Rahul was suspended by the BCCI for his sexist comments on a TV chat show and the ban was subsequently lifted subject to an inquiry by a court- appointed ombudsman.
The Karnataka opener, who made a comeback to competitive cricket with India A assignment, had scores of 13, 42 and 0 against England Lions in three one-day games.
"He (KL) got a good first ball today as it seamed. I have no doubt that he has got quality and ability. He is playing four-day games as well and he has shown that he can succeed at the international level in all three formats," Dravid told reporters after India A clinched the five-match limited overs series 4-1.
"He has got a hundred in T20, ODI and Test and not many batsmen have that record. He is a proven performer and I am not too worried about his form," the India A coach said.
Asked if the purpose of playing senior team players like Test vice-captain Ajinkya Rahane, Rishabh Pant, Rahul or Hanuma Vihari was served, the former India captain provided the broader perspective.
"India A is always a combination of two things. There's always some players coming in from India (senior national team) and there are some other senior boys selectors want to see. They are looking at players some from a short-term perspective and there are other boys they are looking at medium and long term perspective. India A is a balance of both," he explained.
While he didn't take names, Dravid indicated that there are some players that national selectors are looking purely on a short-term basis for the next two months.
It could well be Pant, Rahane and Rahul, who are in the scheme of things as far as World Cup is concerned.
"It's always not about results. There are some players who we are looking at for the next 12 or 18 months. For some, the next couple of months might be important as they are trying to impress the selectors. As much as we have seen seniors like Rahane, Rahul and Vihari, we have also seen a Himmat Singh (Delhi), Ricky Bhui (Andhra) or Ruturaj Gaekwad (Maharashtra)," the coach said.
There have been discussions about how India A tours and home series clashing with Ranji Trophy has affected the quality of competition at the domestic level but Dravid said it's only for the betterment of talented players.
"It's not an easy one to avoid but if you would have noticed in this series, we didn't pick anyone who was involved in the Ranji Trophy, so we gave that importance to the quarterfinals, semi-finals and the final of the Ranji Trophy," said Dravid.
"But it's not easy as we have to balance out the needs of some of these players. We have to develop those players and give them a level and standard that is higher than domestic cricket. If we don't challenge our players at a level higher than domestic or first-class, how are we going to develop them to play international cricket.
"Lot of these tours are reciprocal and we have to balance it out, possibly try and not clash but when clash happens it's inevitable," he further explained.

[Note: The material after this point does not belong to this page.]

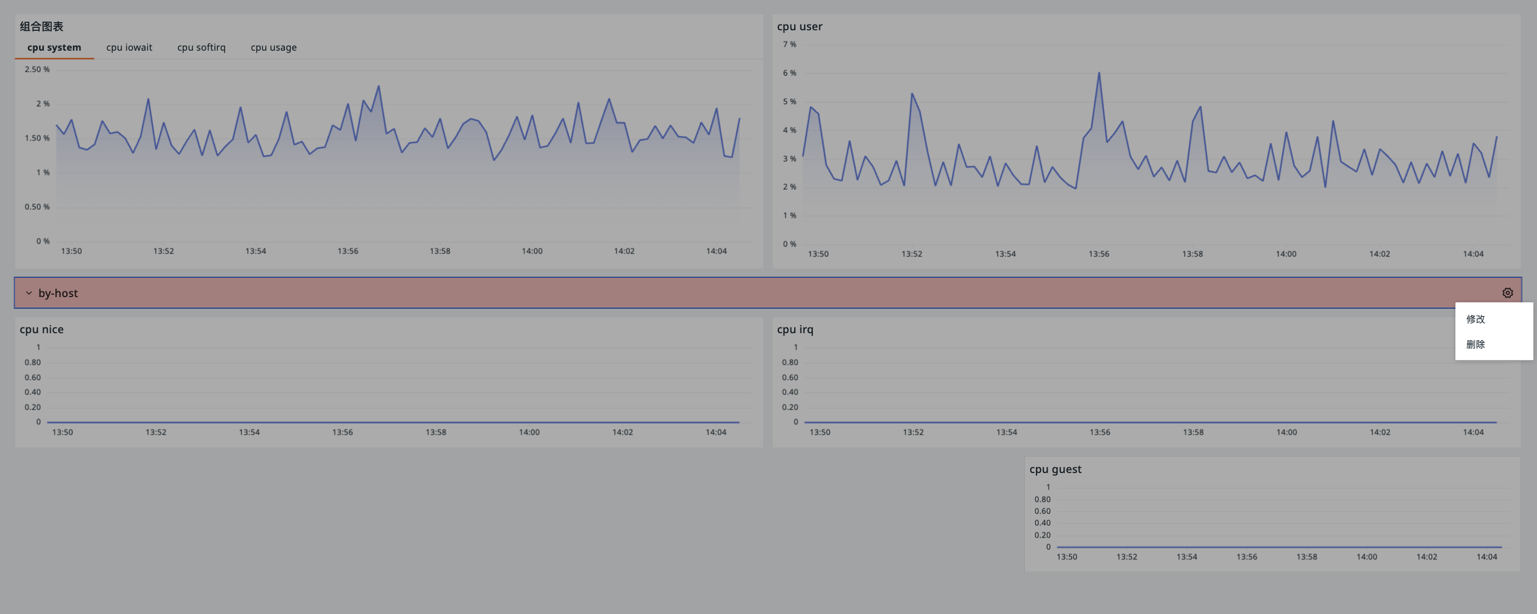Click the cpu user panel title
Screen dimensions: 1537x614
[799, 26]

Dravid also sounded confident that the Indian team under Virat Kohli will "peak during next few months" as they go into the World Cup in England as one of the tournament favourites.
India have now won three away ODI series in South Africa, Australia and New Zealand and are considered by many as the team to beat at the global event which begins on May 30.
"I think India are playing very good cricket at the moment and go in as one of the favourites. Hopefully, we will peak in the next few months," he said.
"Wickets will be very flat in England and I expect it to be quite a high-scoring World Cup. When we were in England with A team, 300 was regularly scored," Dravid said, citing how things have changed in the last two decades.
"A lot more runs will be scored compared to the 1999 World Cup, where we used the Dukes white ball. The white Kookaburra with two new balls, revised field restrictions (different Powerplays) are different, so you can't compare the two World Cups."
Dravid, who will be a part of BCCI's core programme on behavioural and life coaching for young cricketers, feels that a need to broaden the horizon is imperative for young minds. In a nutshell, an alternative career if cricket doesn't bring the desired results.
"There's a need to broaden the horizon and we need to look at other options also which gives them certain skills and talent. Even if it's not necessarily formal education but something that might help them once they finish their cricket. It's just a thought and let's see where it leads us," he signed off.